AOF works by appending each database write operation to the end of the log file, hence the name append-only file. When Redis restarts, it reads the log file and re-executes the write operations preserved in the file to restore the database to its previous state.
AOF provides better data durability than the snapshot persistence option, creating only point-in-time data snapshots.
Redis uses a multi-part AOF mechanism, wherein the original AOF splits into base and incremental files. The base file represents an initial snapshot of the data present when the AOF is written. The incremental files contain changes since the last base AOF was created.
You can configure AOFs to be rewritten in the background when it gets too large, using a process called AOF fsync. The fsync configuration directive controls how often the AOF log file is synchronized to disk.
The latest AOF mechanism implementation reduces the memory consumption and the amount of I/O operations that are performed during an AOF rewrite.
A snapshot is a point-in-time copy of the Redis data stored in memory. Snapshots are created using the Redis DataBase (RDB) persistence option, which allows the state of the Redis database to be saved to disk at specified intervals.When an RDB snapshot is taken, Redis creates a child process to perform the snapshotting, allowing the main process to continue serving requests.
Snapshots are useful for creating backups of the Redis database, as well as for migrating data between Redis instances.

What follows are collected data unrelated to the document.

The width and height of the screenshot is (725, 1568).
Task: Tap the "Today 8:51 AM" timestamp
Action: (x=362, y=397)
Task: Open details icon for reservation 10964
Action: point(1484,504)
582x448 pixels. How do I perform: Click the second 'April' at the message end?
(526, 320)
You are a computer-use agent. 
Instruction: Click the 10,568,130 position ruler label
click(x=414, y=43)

They can be created manually using the ‘SAVE’ or ‘BGSAVE’ command, or automatically using the ‘save’ configuration directive in the Redis configuration file.

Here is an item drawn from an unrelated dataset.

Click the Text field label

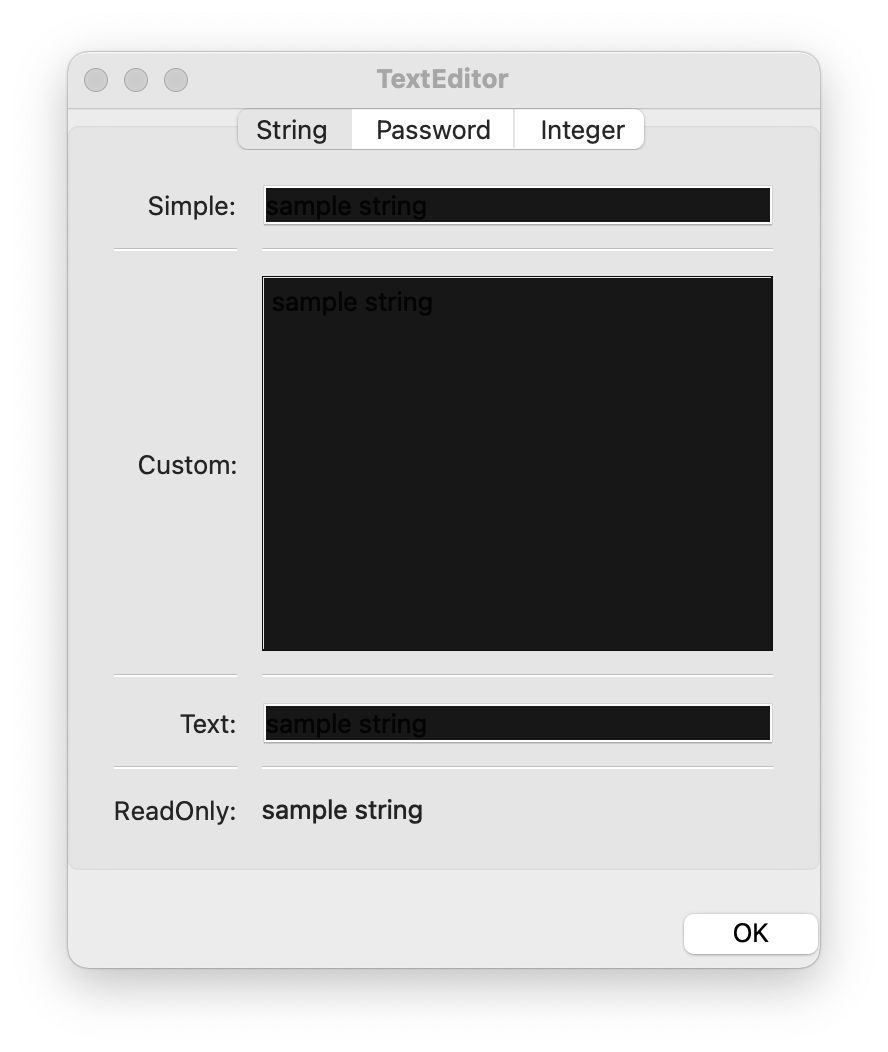207,724
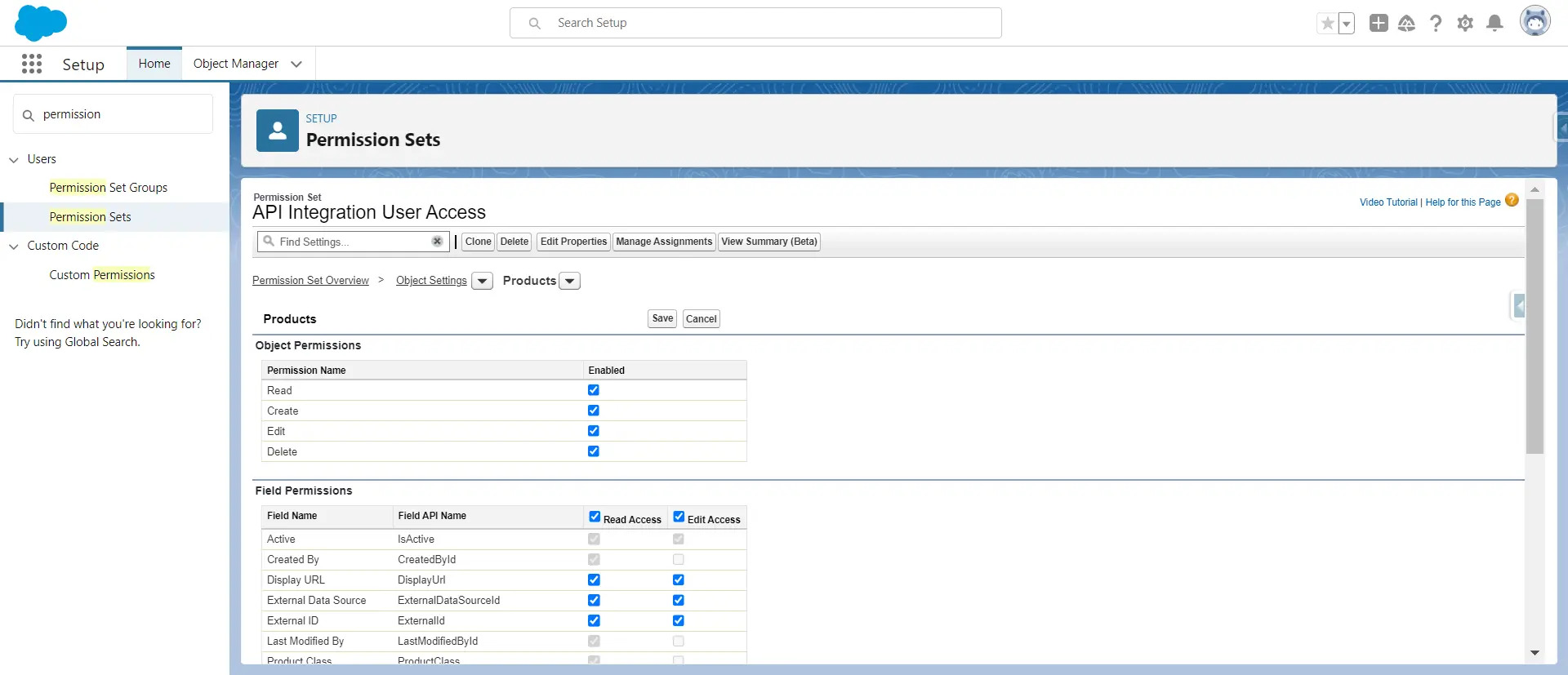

It is important to note that while snapshots allow the data in Redis to be persisted to disk, they do not provide the same level of data durability as the AOF persistence option. AOF writes every write operation performed on the Redis database to a log file on disk, which can be used to reconstruct the database in the event of a crash or failure.
Snapshots and backup are designed for two different things. While snapshot supports data durability (i.e. to automatically recover data when there is no copy of the dataset in memory), backup supports disaster recovery (i.e. when the entire cluster needs to be rebuilt from scratch).

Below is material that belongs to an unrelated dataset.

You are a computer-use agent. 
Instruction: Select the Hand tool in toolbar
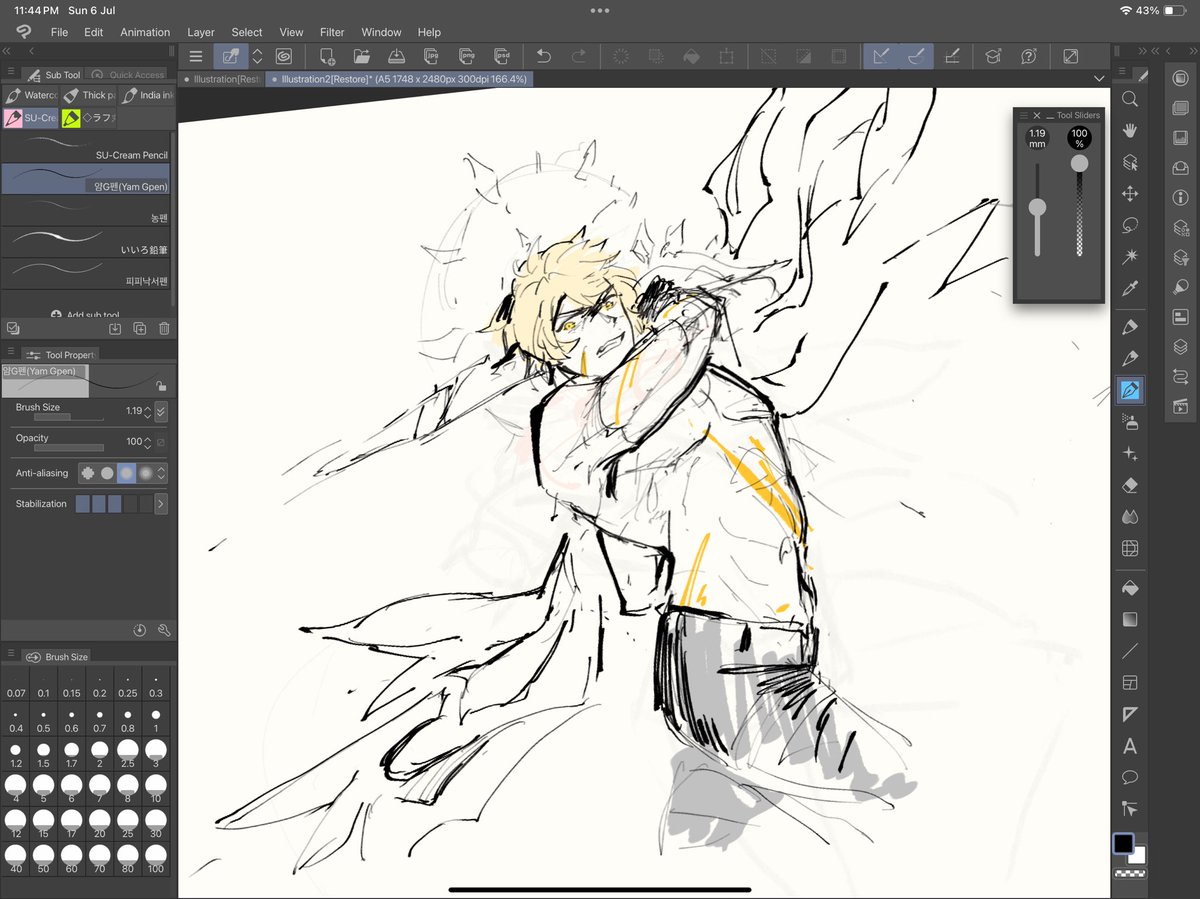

Data durability refers to the ability of data to remain stored and accessible over a period of time, even in the face of various types of failures or disasters. Data availability, on the other hand, refers to the ability of users to access and use the data when needed.
Data availability involves designing systems and processes that allow users to access and use the data when needed. This can involve desinging systems with high uptime and fast response times, as well as implementing failover and load balancing mechanisms to ensure that the data is alaways available to users, even if some of the systems fail.
For a data center, availability is an important metric as is durability. A data center will support persistence by using redundant storage systems, such as storage are networks (SANs) or network-attached storage (NAS) systems. These systems provide multiple copies of data, so that if one copy becomes unavailable, there are other copies that can be accessed.
See our blog Data Durability and Availability for more information on this topic.
In cloud native deployments such as a public cloud, private cloud, or virtual private cloud, ephemeral (instance) storage cannot be used for data durability purposes.
Ephemeral storage, or volatile temporary storage, disposes of data once its corresponding container reaches the end of its lifespan.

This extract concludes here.